▶ [THE TASK]: The listing beneath should be written out in full, exactly as shown.

Segment Start: EXTRACTED ENTRIES

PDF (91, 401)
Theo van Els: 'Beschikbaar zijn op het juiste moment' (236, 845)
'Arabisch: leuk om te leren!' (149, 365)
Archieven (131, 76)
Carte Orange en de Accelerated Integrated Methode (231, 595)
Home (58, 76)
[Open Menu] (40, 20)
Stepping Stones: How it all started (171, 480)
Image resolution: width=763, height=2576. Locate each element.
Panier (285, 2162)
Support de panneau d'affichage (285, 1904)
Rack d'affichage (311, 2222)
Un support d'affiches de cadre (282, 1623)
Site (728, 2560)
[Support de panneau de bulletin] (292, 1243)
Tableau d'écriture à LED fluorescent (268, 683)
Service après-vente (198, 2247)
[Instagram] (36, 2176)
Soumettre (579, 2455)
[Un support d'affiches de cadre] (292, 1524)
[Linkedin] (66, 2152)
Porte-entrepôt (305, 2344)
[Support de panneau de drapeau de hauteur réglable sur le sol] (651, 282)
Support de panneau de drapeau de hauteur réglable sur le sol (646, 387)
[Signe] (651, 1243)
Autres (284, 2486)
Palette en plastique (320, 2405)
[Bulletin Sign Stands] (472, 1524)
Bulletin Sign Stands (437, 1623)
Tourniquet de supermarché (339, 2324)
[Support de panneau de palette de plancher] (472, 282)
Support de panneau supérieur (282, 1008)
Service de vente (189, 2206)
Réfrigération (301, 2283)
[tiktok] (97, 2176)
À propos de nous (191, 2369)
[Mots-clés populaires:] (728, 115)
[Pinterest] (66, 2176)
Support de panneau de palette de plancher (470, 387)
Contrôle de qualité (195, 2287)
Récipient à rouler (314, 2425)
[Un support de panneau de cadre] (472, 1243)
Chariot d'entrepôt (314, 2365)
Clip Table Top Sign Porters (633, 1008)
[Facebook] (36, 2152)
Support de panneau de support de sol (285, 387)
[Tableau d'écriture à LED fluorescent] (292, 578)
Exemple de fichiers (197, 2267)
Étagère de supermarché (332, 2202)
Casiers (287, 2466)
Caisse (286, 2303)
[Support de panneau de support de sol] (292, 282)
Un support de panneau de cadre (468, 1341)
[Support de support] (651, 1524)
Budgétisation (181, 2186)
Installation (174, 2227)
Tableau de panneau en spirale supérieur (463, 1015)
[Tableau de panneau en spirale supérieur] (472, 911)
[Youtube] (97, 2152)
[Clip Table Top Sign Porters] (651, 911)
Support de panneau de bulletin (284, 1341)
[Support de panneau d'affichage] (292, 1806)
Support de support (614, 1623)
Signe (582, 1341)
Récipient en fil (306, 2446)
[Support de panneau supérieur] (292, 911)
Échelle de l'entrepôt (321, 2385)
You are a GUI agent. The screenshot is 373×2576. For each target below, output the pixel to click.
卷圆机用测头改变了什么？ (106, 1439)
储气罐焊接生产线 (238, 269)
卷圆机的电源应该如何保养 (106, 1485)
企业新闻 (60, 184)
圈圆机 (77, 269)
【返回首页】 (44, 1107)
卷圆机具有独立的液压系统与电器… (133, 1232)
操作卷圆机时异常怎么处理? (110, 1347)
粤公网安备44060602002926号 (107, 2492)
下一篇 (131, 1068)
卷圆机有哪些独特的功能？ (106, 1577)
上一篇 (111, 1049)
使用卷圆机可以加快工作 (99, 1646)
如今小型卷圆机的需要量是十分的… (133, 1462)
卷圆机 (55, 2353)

Segment End: EXTRACTED ENTRIES

▶ [ANSWER TO THE EXERCISE]:
PDF (91, 401)
Theo van Els: 'Beschikbaar zijn op het juiste moment' (236, 845)
'Arabisch: leuk om te leren!' (149, 365)
Archieven (131, 76)
Carte Orange en de Accelerated Integrated Methode (231, 595)
Home (58, 76)
[Open Menu] (40, 20)
Stepping Stones: How it all started (171, 480)
Image resolution: width=763, height=2576. Locate each element.
Panier (285, 2162)
Support de panneau d'affichage (285, 1904)
Rack d'affichage (311, 2222)
Un support d'affiches de cadre (282, 1623)
Site (728, 2560)
[Support de panneau de bulletin] (292, 1243)
Tableau d'écriture à LED fluorescent (268, 683)
Service après-vente (198, 2247)
[Instagram] (36, 2176)
Soumettre (579, 2455)
[Un support d'affiches de cadre] (292, 1524)
[Linkedin] (66, 2152)
Porte-entrepôt (305, 2344)
[Support de panneau de drapeau de hauteur réglable sur le sol] (651, 282)
Support de panneau de drapeau de hauteur réglable sur le sol (646, 387)
[Signe] (651, 1243)
Autres (284, 2486)
Palette en plastique (320, 2405)
[Bulletin Sign Stands] (472, 1524)
Bulletin Sign Stands (437, 1623)
Tourniquet de supermarché (339, 2324)
[Support de panneau de palette de plancher] (472, 282)
Support de panneau supérieur (282, 1008)
Service de vente (189, 2206)
Réfrigération (301, 2283)
[tiktok] (97, 2176)
À propos de nous (191, 2369)
[Mots-clés populaires:] (728, 115)
[Pinterest] (66, 2176)
Support de panneau de palette de plancher (470, 387)
Contrôle de qualité (195, 2287)
Récipient à rouler (314, 2425)
[Un support de panneau de cadre] (472, 1243)
Chariot d'entrepôt (314, 2365)
Clip Table Top Sign Porters (633, 1008)
[Facebook] (36, 2152)
Support de panneau de support de sol (285, 387)
[Tableau d'écriture à LED fluorescent] (292, 578)
Exemple de fichiers (197, 2267)
Étagère de supermarché (332, 2202)
Casiers (287, 2466)
Caisse (286, 2303)
[Support de panneau de support de sol] (292, 282)
Un support de panneau de cadre (468, 1341)
[Support de support] (651, 1524)
Budgétisation (181, 2186)
Installation (174, 2227)
Tableau de panneau en spirale supérieur (463, 1015)
[Tableau de panneau en spirale supérieur] (472, 911)
[Youtube] (97, 2152)
[Clip Table Top Sign Porters] (651, 911)
Support de panneau de bulletin (284, 1341)
[Support de panneau d'affichage] (292, 1806)
Support de support (614, 1623)
Signe (582, 1341)
Récipient en fil (306, 2446)
[Support de panneau supérieur] (292, 911)
Échelle de l'entrepôt (321, 2385)
You are a GUI agent. The screenshot is 373×2576. For each target below, output the pixel to click.
卷圆机用测头改变了什么？ (106, 1439)
储气罐焊接生产线 (238, 269)
卷圆机的电源应该如何保养 (106, 1485)
企业新闻 (60, 184)
圈圆机 (77, 269)
【返回首页】 (44, 1107)
卷圆机具有独立的液压系统与电器… (133, 1232)
操作卷圆机时异常怎么处理? (110, 1347)
粤公网安备44060602002926号 (107, 2492)
下一篇 (131, 1068)
卷圆机有哪些独特的功能？ (106, 1577)
上一篇 (111, 1049)
使用卷圆机可以加快工作 (99, 1646)
如今小型卷圆机的需要量是十分的… (133, 1462)
卷圆机 (55, 2353)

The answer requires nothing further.